Resources put into electric cars could instead be invested in public transport and urban development schemes, that would focus on drastically reducing the number of cars. This means changing not only the way we move around cities, but the way we live and work in them. It means envisioning cities in which there is no rush hour.
All this is well understood by LGND, who wrote in a briefing paper:
Many strategies for a decarbonised transport system envisage a virtually one-for-one swap from petrol and diesel cars to electric vehicles (EVs). Aside from the role of continued personal vehicle use in driving inequality […] a private-car dominated transport system will have other serious negative impacts, [including adding to demand for cobalt and clean electricity, air pollution, etc]. The Green New Deal will therefore prioritise green, low-cost or free public transport that avoids these damaging impacts.
Premising the decarbonisation of transport on supply of EVs by major automotive companies looking to maximize the remaining revenue they can extract from fossil fuel powered vehicles could become a serious bottleneck to rapid decarbonisation, [my emphasis, GL] particularly as the automotive industry continues to dismantle climate legislation [in the USA] despite claiming to support an EV-based future.
North Sea oil
Campaign groups including ScotE3, and Extinction Rebellion Scotland, are urging a just transition away from oil production in the North Sea, to ensure that communities dependent on it do not suffer. Labour has yet to formulate a policy on the issue.

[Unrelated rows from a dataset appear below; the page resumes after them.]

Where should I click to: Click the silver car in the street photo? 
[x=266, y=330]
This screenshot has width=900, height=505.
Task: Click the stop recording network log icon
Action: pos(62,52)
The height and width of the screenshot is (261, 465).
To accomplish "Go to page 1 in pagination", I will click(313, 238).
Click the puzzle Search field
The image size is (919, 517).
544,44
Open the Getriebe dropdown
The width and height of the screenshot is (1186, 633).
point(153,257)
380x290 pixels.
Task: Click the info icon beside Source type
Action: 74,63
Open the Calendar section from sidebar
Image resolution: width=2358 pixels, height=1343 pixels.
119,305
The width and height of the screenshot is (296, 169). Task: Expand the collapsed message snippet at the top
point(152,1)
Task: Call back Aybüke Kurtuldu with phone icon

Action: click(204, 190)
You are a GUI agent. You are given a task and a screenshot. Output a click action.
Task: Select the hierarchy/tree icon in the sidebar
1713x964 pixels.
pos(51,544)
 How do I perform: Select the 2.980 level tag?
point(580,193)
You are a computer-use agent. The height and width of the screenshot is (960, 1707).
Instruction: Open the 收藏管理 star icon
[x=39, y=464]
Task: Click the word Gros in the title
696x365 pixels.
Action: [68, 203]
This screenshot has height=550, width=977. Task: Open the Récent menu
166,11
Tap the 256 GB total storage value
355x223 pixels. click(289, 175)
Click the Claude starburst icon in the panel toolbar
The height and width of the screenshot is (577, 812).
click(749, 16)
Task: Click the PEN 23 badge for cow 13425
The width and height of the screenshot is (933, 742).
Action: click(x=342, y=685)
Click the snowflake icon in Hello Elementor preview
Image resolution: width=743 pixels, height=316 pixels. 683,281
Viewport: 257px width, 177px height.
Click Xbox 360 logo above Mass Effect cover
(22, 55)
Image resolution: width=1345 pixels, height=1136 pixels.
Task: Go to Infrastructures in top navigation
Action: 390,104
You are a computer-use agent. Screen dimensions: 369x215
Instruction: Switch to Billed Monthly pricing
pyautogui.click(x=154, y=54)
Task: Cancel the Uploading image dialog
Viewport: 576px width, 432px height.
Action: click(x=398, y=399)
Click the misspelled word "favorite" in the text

Traditionally, Labour went along with the government-backed strategy of “maximising economic recovery”, that is, recovering every last drop of oil and gas possible, as the North Sea’s production levels go into natural decline. That approach contradicts all the climate targets signed up to by Labour and Tory governments alike.
Under Jeremy Corbyn’s leadership, Labour’s stance has started to change. Clive Lewis, shadow treasury minister, has denounced tax cuts that form part of “maximising economic recovery”.
Resisting exploitation in the global south
The Labour conference resolution included laudable statements on “supporting developing countries’ climate transitions”, welcoming climate refugees and pressing for heavy UN penalties for “ecocide”.
To put teeth into such principles, LGND advocates measures including closing down the UK’s tax havens and eliminating subsidies including international public finance support. They call for actions to address the “unjust, neo-colonial and unsustainable economic structures” that help multinational corporations to plunder countries in the global south and use indebtedness to keep them poor.
Obviously all this depends on a future Labour government’s ability and willingness to challenge international financial capital more broadly.
A concluding thought
Many of the policies advocated by LGND implicitly challenge the Labour party’s traditional commitment to “economic growth”. Alongside the political battles mentioned above, we need an ideological battle on this.
Naomi Klein, the ecosocialist writer, offered a challenge last week to “a left worldview that is essentially only interested in redistributing the spoils of extractivism and not reckoning with the limits of endless consumption”. Too right.